In de jaren ’80 kleuren sommige steden in Nederland oranje en dan heb ik het niet over de hoogtijdagen van het Nederlandse voetbalelftal, maar over de volgelingen, ‘sannyasins’, van de Indiase goeroe Bhagwan Sri Rajneesh, die zich in die kleur kleden. In de beide steden waar ik studeer kom ik ze regelmatig tegen. Het meest in Amsterdam, maar ook Kampen heeft haar eigen bescheiden aanhang, die je meestal in het eetcafé De Moriaan kunt treffen.
De beweging zet zich af tegen de bestaande religieuze en maatschappelijke orde en leider Bhagwan verkondigt een boodschap van radicale individuele bevrijding. ‘Voor mij moet de mens niets afwijzen of onderdrukken wat hem gegeven is. Laat je innerlijke bloei op de eerste plaats komen,’ aldus de goeroe. Meditatie is de bron tot bewustwording. Het concept van vrije seks speelt een grote rol, partnerruil wordt actief gepropageerd. Op het hoogtepunt van de beweging zijn er in Nederland zo’n vijftien duizend volgelingen, waaronder de zanger Ramses Shaffy, die zich in die tijd Swami Ramses noemt.
Toch ken ik de sannyasins het meest van het nachtleven in de disco in Amsterdam aan de Oudezijds Voorburgwal. Zorba the Buddha is een populaire tent. Met een oud-huisgenoot uit Kampen die nu in Amsterdam studeert ga ik daar vaak naartoe als ik een nachtje bij hem blijf slapen vanwege twee dagen colleges achter elkaar aan de UvA. Het is er altijd gezellig druk. Soms moet je buiten in een lange rij wachten om binnen te komen. Er komt een gemêleerd publiek. Niet alleen de sannyasins dansen er in hun rood-oranje kleding met de mala om de nek (kralenketting met een hangertje waarop een afbeelding van de Bhagwan staat) en hun bloten voeten.
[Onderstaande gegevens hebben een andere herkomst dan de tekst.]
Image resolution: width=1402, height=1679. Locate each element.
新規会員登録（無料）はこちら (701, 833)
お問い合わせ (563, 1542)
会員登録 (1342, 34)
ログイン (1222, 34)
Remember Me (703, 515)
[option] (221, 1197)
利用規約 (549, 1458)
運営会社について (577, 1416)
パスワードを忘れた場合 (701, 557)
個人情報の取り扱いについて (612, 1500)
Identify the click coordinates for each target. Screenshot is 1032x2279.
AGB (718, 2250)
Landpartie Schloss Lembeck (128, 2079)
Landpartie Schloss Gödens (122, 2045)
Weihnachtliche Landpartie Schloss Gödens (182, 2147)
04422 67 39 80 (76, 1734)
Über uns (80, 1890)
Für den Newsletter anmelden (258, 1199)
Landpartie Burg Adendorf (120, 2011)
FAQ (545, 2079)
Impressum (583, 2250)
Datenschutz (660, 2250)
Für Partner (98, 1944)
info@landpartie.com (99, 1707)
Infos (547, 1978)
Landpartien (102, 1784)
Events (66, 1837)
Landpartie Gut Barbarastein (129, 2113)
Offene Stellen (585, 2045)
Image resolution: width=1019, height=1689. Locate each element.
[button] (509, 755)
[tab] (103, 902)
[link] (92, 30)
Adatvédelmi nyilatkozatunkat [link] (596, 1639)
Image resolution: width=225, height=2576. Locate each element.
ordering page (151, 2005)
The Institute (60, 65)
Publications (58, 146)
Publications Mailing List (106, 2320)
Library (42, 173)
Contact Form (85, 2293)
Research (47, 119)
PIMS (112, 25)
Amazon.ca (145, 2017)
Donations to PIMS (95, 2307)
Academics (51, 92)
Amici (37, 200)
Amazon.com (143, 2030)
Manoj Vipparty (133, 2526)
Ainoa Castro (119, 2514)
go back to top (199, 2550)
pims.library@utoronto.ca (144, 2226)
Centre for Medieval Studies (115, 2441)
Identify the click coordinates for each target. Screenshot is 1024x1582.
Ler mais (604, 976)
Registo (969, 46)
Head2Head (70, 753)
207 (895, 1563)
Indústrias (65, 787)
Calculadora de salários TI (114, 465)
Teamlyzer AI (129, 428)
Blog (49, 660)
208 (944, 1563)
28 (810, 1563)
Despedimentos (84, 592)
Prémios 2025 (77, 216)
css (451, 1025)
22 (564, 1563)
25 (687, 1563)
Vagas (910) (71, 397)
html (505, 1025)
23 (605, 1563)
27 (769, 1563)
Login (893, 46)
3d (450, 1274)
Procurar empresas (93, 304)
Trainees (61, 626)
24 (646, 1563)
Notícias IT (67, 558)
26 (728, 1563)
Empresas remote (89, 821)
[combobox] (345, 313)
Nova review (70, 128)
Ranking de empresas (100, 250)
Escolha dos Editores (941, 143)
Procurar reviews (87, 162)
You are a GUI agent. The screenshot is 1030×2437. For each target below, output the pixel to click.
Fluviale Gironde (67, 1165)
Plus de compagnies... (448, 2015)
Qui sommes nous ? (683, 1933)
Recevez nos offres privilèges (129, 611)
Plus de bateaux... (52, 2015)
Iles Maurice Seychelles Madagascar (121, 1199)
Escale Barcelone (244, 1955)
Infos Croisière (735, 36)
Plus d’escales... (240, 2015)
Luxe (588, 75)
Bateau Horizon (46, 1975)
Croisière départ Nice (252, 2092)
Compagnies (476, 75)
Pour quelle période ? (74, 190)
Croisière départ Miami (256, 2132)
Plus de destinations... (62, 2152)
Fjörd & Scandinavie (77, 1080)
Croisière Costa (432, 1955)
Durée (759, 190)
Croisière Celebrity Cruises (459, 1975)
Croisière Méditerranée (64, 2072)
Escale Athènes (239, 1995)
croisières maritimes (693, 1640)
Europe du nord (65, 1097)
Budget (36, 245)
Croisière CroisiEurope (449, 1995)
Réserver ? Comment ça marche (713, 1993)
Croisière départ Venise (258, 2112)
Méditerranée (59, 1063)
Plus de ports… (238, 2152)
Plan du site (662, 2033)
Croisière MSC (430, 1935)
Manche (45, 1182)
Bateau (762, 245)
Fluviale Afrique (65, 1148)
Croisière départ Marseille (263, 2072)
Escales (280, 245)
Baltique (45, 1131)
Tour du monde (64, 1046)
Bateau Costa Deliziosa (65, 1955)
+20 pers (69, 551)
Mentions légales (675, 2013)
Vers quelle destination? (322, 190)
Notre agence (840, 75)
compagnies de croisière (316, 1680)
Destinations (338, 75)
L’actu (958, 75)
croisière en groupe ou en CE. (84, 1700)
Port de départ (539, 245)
De muziekstijl varieert van Michael Jackson tot psychedelische nummers. Er wordt veel ‘geworshipped’ en men is heel fysiek: veel huggen en knuffelen. Ik laat zulke groepshuggen maar over me heen komen. Ik heb vernomen dat als het gaat om meer dan knuffelen er andere, strenge hygiënische regels gelden: tijdens het hebben van seks moet men plastic handschoenen dragen en condooms gebruiken. Dat heb ik dan weer niet aan den lijve ondervonden.
De sfeer is goed tijdens zo’n avond en erg vriendelijk. Je zou qua inrichting verwachten dat alles rood-oranje gekleurd is, maar de ruimte heeft een futuristisch hagelwit interieur. Het is een erg schone disco. Tenminste die indruk krijg ik. Er loopt veel Bhagwanpersoneel rond met stoffer en blik om de gemaakte ‘rommel’ direct op te ruimen.
We hebben er vermakelijke avonden, vaak tot laat wat ik de volgende dag in de collegebank weer moet bezuren. Terugkijkend is de disco aan de Oudezijds Voorburgwal eigenlijk een loungeclub avant-la-lettre. Hun manier van feesten leek toen al op hoe we nu op houseparty’s vieren, compleet met xtc voor diegene die daar behoefte aan heeft.